There is one other important thing to note about having a huge first aid kit: knowledge.  The Man and I know how to use every single item in our kit.  We have both taken CPR-AC courses in the past, and we're actively working to increase our knowledge in this field.

So there you have it.  Our FAK.  Well, our BIG FAK.  We have smaller versions in both of our cars, a wound kit in the kitchen, and mini-kits in our backpacks that we carry every day.  We have a camping-specific kit as well that stays in our camping supplies so we never forget it.  I might do another post about those kits someday.  For now, this is it.

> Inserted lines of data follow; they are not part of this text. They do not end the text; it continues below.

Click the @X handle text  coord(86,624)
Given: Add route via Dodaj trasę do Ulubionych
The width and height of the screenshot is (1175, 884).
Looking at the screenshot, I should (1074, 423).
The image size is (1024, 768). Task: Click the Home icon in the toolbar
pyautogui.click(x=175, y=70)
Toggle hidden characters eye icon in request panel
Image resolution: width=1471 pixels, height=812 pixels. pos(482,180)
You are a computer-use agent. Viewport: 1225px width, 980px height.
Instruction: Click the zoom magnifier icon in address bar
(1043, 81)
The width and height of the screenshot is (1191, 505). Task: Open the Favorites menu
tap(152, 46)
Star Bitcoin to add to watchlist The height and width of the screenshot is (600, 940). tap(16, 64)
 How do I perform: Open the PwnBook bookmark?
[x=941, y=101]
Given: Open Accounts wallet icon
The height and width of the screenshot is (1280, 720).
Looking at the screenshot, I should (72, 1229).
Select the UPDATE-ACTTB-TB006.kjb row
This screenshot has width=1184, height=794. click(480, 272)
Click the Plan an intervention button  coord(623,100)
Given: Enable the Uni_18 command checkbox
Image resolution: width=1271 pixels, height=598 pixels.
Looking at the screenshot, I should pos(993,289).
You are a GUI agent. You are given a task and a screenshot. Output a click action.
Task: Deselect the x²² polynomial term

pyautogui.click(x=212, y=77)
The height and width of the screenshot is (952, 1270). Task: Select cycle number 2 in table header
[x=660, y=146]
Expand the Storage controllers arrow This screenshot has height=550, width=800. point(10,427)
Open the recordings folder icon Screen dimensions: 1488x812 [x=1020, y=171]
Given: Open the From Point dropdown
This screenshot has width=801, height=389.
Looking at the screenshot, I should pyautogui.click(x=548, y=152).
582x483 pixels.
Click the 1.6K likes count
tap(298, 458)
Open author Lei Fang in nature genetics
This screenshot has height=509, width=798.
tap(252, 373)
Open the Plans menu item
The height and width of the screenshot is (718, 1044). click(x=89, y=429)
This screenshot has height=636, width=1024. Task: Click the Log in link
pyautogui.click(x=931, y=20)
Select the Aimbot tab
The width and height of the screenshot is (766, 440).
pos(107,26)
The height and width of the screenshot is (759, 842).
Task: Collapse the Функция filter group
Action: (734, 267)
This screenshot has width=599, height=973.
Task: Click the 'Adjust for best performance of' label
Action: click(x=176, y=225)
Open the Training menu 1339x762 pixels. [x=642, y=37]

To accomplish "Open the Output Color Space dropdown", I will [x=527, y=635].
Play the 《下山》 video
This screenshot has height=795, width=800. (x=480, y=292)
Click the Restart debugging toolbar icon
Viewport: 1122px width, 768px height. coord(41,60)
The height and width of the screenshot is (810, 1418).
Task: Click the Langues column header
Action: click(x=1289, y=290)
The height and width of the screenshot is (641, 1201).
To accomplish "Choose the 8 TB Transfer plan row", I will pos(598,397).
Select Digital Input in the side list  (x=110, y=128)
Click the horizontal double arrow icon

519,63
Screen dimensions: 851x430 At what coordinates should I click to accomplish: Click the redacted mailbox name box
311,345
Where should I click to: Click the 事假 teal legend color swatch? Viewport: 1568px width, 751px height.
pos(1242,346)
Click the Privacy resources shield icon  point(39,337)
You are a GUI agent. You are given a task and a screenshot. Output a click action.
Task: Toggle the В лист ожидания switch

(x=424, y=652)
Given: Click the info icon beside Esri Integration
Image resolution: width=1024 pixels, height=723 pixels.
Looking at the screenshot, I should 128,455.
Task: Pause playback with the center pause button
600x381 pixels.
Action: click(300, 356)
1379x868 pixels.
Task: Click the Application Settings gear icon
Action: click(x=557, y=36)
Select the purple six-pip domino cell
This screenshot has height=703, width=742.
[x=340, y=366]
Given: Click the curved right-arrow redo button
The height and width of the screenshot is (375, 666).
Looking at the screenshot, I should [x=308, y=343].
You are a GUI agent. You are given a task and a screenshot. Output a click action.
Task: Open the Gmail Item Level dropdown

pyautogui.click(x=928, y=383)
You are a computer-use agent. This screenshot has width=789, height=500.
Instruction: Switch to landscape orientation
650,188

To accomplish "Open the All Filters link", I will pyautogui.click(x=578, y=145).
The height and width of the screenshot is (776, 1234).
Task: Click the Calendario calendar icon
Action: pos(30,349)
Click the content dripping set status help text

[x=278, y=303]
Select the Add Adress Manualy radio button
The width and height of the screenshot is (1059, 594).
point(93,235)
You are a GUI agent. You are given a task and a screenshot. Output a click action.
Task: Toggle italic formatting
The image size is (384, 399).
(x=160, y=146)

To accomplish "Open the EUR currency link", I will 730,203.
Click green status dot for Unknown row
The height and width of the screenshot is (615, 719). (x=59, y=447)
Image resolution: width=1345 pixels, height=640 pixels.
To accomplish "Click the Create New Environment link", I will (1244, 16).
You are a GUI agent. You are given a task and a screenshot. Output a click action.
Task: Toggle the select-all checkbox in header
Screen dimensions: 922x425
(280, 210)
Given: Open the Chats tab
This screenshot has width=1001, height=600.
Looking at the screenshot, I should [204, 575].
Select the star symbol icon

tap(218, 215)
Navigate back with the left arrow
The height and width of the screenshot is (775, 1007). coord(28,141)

WANT TO DIY?  I've set up an Amazon Wish List with ALL of the items above.  You can purchase this whole kit in one very expensive ($650!) click.  Note that some of these items are definitely available cheaper in local stores (no way we paid more than $250 all said and done), but if you're strapped for time and not cash, here you go: Jaggy's BIG FAK.  And please consider using the Amazon Smile program while you shop--free to use and you donate to charity at the same time!

1 comment:

Dr. Weirdbeard said...

Here's some missing things that are easy to add:

- Get some red reflective tape and some silver reflective tape. Cut and assemble so you have a silver cross in red field, or vice versa. Stick it on your kit. If you and a visitor are at home and something happens to you, you can tell them 'look for the big box with a first aid symbol'. Also, the reflective material makes it easy to find in the dark.

- I was looking at military name plates and stuff yesterday, and noticed that they have plates listing blood types. It may be worthy to affix a sticker with each of your names and your blood types.